O mar enfureceu-se contra os homens,
ergueu suas ondas e lançou-se, resgatando as areias que eles não souberam
cuidar.
Mas um dia, uma mão cheia de príncipes
surgiu e quis provar ao mar que sabia da importância das areias e que havia de
cuidar delas e chamar de volta as criaturas que outrora haviam feito das areias
morada.
Prometeu que a vegetação que, um dia,
povoara as areias havia de voltar para baloiçar-se ao vento naquela dança que
ele, o mar, gostava e que o apaziguava.
O mar exigiu que se erguesse um belo
castelo a fim de proteger as areias.
Mas os príncipes, que não eram mais que
uma mão cheia e que traziam nas mãos apenas a vontade, que era boa, não
prometeram castelos e ergueram muros simples, que, de tão simples, foram motivo
de chacota por parte dos homens que haviam enfurecido o mar. Eram muros de
ripas de madeiras, a que chamavam paliçadas, para abrigar as areias e não
deixar que fossem levadas pelos ventos quando de seus ataques de fúria. Entre
uma ripa e outra deixavam pequenas frestas, que eram como janelas para que o
mar não perdesse de vista as areias que amava.
E cuidaram das pequenas plantas, que os
homens apelidavam de ervas e que, apesar de moribundas, ainda espetavam aqui e
ali a anunciarem-se na areia.
Ao longe, os homens, de braços cruzados,
cochichavam entre si e, do alto da sua ignorância, atestavam que os príncipes
eram loucos por acarinharem ervas.
As luas correram no céu. Veio o inverno.
Após a primavera ergueu-se o verão e, como veio, se foi.
E muitas mais luas passaram. Passou
novamente uma estação atrás de outra, como está escrito que seja.

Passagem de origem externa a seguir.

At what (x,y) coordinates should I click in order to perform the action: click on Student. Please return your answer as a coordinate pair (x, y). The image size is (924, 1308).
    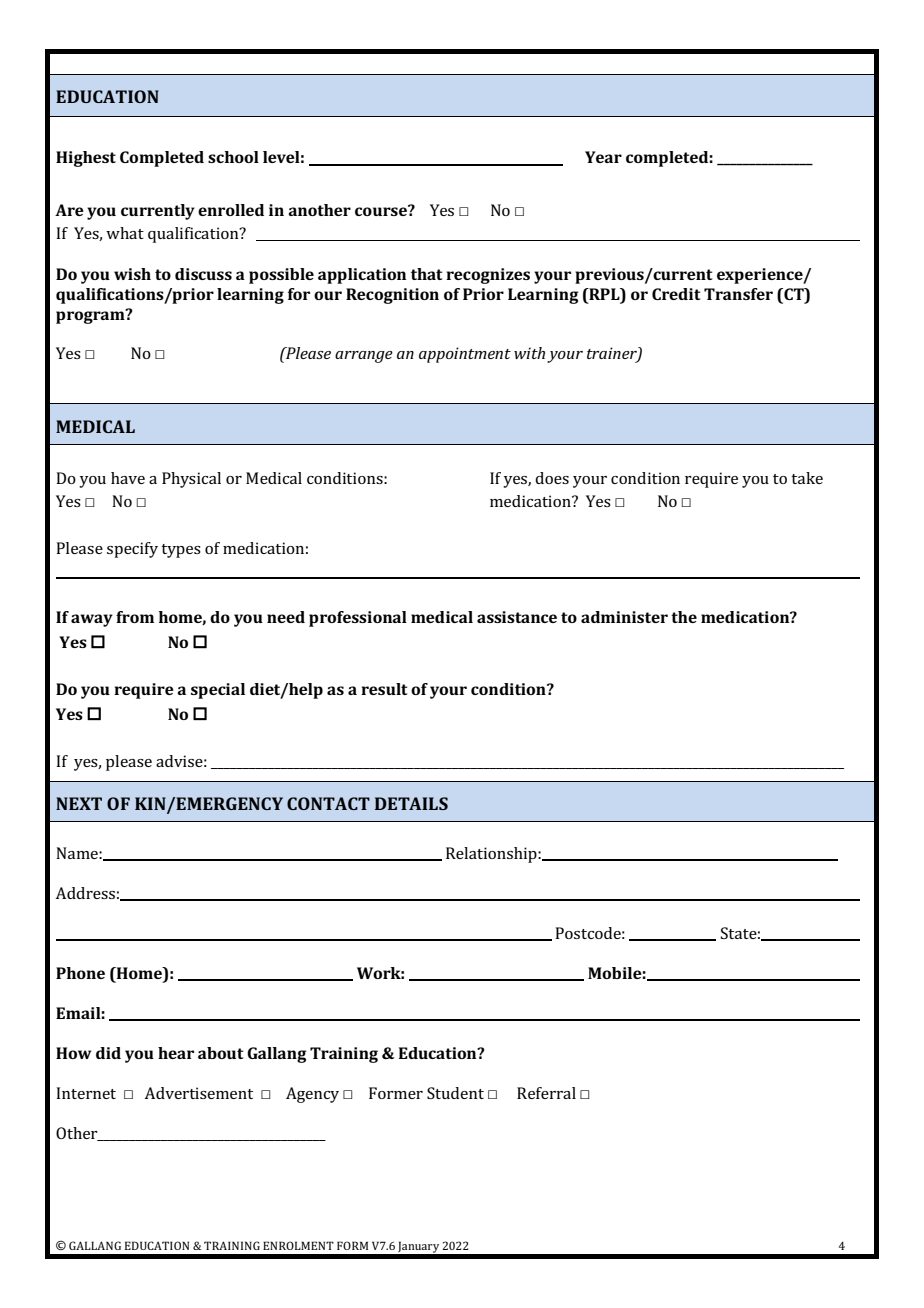
    Looking at the image, I should click on (455, 1093).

Chegou, por fim, a primavera que haveria de
mostrar que a vida, em silêncio, regressara às areias, que agora não eram
apenas montes de areias que o vento levava daqui para ali. Não. Agora eram
areias de corpo e alma, porque criaram raízes e deram vida a borboletas e
pequenas aves. As areias agora são dunas. E das dunas desabrocham cores e
cheiros que haviam sido esquecidos. E hoje, das dunas também desabrocharam asas
que já ensaiam voo.
* Trabalhos que se fazem, na tentativa de repor o que, um dia, foi destruído aqui.